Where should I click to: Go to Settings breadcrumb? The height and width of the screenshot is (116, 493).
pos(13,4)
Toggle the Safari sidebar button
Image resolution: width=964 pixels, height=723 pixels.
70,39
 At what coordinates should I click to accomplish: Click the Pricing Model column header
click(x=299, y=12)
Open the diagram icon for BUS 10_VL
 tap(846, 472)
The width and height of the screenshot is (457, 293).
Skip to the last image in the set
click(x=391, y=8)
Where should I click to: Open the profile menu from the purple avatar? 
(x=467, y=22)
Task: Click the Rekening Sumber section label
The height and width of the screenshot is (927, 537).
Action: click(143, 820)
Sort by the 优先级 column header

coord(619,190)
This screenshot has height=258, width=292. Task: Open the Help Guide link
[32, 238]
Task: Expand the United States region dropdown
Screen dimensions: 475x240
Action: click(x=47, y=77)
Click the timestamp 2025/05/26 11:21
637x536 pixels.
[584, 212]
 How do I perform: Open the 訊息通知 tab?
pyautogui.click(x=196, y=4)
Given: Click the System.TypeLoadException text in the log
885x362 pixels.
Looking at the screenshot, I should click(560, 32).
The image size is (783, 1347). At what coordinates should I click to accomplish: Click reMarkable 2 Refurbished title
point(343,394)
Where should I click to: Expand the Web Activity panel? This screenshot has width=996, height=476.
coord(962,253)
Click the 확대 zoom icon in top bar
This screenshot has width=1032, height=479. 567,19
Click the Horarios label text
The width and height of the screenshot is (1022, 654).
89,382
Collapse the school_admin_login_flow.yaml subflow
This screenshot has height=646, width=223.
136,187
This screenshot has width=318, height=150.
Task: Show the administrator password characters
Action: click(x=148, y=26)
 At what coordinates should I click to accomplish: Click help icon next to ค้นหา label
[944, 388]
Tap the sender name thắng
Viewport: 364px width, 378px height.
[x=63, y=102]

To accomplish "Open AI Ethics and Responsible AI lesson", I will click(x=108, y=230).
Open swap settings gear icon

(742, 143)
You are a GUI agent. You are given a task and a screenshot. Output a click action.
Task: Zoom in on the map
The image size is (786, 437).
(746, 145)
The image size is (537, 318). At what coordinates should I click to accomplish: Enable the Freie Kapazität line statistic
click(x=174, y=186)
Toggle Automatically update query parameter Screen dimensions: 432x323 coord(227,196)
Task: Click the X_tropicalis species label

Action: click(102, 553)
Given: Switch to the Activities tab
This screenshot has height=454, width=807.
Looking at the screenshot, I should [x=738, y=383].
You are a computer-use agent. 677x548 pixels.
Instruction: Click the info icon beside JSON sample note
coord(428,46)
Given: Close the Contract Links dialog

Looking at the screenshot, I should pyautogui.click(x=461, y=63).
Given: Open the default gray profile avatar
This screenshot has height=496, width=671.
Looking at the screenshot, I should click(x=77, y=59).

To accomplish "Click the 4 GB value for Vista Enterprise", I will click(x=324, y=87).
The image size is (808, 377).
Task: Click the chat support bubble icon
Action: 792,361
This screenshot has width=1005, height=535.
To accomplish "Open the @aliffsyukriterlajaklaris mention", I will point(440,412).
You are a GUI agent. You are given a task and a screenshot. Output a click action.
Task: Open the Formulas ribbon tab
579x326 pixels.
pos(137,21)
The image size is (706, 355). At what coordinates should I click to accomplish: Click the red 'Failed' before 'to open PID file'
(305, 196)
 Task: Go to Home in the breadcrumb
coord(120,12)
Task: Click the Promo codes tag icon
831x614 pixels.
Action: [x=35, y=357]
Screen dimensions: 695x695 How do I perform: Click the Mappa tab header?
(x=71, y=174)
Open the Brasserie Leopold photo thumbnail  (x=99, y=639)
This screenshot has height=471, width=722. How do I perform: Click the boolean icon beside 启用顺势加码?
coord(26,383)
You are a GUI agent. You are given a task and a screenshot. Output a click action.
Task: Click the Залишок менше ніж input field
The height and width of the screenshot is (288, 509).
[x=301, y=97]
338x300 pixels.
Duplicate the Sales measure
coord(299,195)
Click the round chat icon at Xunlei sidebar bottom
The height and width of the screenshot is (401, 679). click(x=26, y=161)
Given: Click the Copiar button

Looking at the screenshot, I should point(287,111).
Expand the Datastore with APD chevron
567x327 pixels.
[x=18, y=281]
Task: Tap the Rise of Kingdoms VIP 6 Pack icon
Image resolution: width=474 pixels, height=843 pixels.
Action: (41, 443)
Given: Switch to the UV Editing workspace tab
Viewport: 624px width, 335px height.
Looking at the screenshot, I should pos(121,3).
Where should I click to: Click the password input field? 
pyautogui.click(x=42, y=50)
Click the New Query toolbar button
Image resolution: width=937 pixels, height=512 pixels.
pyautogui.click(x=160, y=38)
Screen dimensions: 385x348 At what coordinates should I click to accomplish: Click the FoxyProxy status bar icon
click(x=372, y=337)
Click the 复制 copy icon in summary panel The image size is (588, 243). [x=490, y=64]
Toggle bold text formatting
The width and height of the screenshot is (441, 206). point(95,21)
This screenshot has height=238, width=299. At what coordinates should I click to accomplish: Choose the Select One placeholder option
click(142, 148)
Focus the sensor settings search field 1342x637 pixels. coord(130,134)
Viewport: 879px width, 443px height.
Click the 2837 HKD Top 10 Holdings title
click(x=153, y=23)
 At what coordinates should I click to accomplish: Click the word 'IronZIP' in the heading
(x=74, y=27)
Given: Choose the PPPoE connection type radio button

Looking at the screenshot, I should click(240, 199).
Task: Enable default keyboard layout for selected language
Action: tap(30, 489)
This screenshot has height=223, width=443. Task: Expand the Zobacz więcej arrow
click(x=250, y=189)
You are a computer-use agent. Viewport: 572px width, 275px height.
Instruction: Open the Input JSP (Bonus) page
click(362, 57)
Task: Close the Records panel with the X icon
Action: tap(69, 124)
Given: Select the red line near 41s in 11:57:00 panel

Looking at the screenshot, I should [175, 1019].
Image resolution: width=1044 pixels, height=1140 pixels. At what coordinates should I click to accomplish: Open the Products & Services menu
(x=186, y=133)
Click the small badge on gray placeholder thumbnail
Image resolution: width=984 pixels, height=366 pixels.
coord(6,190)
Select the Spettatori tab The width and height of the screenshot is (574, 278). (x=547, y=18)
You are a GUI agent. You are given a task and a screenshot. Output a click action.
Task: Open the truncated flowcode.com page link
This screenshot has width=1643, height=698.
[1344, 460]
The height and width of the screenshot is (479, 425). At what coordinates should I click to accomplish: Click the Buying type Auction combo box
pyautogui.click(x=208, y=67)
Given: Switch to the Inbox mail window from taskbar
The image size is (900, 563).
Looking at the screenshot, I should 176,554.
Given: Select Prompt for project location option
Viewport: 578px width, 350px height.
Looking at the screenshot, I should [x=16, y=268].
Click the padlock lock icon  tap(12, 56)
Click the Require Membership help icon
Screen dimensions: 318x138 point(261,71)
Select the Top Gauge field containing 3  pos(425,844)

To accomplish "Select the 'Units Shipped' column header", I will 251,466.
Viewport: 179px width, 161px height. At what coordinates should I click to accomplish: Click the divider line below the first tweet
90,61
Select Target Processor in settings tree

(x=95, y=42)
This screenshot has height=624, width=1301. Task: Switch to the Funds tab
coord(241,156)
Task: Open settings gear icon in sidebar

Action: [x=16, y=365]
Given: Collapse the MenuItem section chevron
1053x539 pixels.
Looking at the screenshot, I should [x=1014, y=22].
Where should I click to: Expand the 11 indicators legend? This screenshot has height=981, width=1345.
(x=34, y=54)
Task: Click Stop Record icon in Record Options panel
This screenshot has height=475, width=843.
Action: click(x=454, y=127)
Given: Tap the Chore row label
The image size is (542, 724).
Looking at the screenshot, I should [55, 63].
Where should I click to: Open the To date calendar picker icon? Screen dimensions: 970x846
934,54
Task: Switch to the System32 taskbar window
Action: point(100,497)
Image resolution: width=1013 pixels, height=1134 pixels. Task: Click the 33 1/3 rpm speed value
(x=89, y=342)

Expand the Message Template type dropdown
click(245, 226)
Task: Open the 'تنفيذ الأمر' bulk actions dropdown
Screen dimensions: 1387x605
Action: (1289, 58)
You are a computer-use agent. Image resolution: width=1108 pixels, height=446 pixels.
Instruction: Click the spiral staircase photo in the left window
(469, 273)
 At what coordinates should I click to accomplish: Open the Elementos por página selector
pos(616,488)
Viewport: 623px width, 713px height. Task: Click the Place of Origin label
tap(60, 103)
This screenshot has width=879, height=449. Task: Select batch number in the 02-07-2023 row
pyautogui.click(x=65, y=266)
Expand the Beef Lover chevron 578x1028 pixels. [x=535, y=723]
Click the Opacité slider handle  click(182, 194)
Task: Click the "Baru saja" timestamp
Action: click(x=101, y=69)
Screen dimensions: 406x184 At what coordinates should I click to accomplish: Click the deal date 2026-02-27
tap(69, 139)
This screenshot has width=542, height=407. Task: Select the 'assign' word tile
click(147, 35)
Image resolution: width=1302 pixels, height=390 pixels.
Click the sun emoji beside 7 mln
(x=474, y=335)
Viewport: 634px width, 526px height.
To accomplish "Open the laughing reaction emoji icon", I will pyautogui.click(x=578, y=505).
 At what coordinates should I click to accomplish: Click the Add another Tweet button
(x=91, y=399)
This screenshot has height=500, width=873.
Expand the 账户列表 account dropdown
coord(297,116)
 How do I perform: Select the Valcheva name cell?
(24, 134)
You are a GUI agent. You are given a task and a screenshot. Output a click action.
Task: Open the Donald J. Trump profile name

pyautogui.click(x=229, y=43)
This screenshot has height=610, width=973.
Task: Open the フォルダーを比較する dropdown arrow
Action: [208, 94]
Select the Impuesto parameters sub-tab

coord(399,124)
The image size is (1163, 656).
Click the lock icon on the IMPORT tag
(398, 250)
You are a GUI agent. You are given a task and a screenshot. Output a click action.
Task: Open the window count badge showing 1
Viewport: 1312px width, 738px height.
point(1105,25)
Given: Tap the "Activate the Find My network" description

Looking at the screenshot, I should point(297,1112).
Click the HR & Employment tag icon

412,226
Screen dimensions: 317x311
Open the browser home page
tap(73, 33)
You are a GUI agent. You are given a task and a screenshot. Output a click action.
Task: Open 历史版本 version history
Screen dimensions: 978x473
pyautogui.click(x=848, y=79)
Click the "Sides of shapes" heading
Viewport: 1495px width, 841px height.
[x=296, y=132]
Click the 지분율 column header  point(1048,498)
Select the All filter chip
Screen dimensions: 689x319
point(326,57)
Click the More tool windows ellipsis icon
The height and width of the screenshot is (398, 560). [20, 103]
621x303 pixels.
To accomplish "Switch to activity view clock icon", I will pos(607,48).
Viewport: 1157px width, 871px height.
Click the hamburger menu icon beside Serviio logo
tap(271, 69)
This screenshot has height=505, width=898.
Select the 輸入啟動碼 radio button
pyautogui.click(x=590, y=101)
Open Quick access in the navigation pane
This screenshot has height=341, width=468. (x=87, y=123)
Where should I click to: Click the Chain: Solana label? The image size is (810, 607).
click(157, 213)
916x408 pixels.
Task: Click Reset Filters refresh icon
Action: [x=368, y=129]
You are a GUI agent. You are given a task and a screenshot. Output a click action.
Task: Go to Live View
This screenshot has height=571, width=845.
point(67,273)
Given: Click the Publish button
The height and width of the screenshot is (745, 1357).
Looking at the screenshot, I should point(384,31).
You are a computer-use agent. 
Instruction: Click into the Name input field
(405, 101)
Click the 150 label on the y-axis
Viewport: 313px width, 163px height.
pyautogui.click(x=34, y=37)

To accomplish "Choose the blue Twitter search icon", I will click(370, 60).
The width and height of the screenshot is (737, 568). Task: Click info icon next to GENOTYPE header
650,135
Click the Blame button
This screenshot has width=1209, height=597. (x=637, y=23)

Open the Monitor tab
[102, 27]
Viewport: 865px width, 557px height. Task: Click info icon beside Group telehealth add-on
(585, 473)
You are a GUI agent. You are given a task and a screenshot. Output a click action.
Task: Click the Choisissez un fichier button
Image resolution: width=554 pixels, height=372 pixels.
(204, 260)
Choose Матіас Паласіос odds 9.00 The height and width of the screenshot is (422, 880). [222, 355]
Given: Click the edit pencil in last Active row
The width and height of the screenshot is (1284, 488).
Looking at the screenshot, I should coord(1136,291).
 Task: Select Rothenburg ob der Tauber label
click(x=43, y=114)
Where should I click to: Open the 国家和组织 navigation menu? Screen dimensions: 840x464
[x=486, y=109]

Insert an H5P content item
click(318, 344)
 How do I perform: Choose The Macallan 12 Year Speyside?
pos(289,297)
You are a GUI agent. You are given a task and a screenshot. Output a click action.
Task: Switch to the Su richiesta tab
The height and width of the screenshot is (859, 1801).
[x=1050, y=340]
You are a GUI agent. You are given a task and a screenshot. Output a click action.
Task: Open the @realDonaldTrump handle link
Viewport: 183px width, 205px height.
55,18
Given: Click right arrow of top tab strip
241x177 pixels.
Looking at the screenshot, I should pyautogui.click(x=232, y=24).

+--

* EXERCISE *
Both end lines included, restate word for word the lines above from the line with "885x362 pixels." to the line with "You are a computer-use agent. 677x548 pixels.", and nothing else.

* SOLUTION FOR THIS EXERCISE *
885x362 pixels.
Looking at the screenshot, I should click(560, 32).
The image size is (783, 1347). At what coordinates should I click to accomplish: Click reMarkable 2 Refurbished title
point(343,394)
Where should I click to: Expand the Web Activity panel? This screenshot has width=996, height=476.
coord(962,253)
Click the 확대 zoom icon in top bar
This screenshot has width=1032, height=479. 567,19
Click the Horarios label text
The width and height of the screenshot is (1022, 654).
89,382
Collapse the school_admin_login_flow.yaml subflow
This screenshot has height=646, width=223.
136,187
This screenshot has width=318, height=150.
Task: Show the administrator password characters
Action: click(x=148, y=26)
 At what coordinates should I click to accomplish: Click help icon next to ค้นหา label
[944, 388]
Tap the sender name thắng
Viewport: 364px width, 378px height.
[x=63, y=102]

To accomplish "Open AI Ethics and Responsible AI lesson", I will click(x=108, y=230).
Open swap settings gear icon

(742, 143)
You are a GUI agent. You are given a task and a screenshot. Output a click action.
Task: Zoom in on the map
The image size is (786, 437).
(746, 145)
The image size is (537, 318). At what coordinates should I click to accomplish: Enable the Freie Kapazität line statistic
click(x=174, y=186)
Toggle Automatically update query parameter Screen dimensions: 432x323 coord(227,196)
Task: Click the X_tropicalis species label

Action: click(102, 553)
Given: Switch to the Activities tab
This screenshot has height=454, width=807.
Looking at the screenshot, I should [x=738, y=383].
You are a computer-use agent. 677x548 pixels.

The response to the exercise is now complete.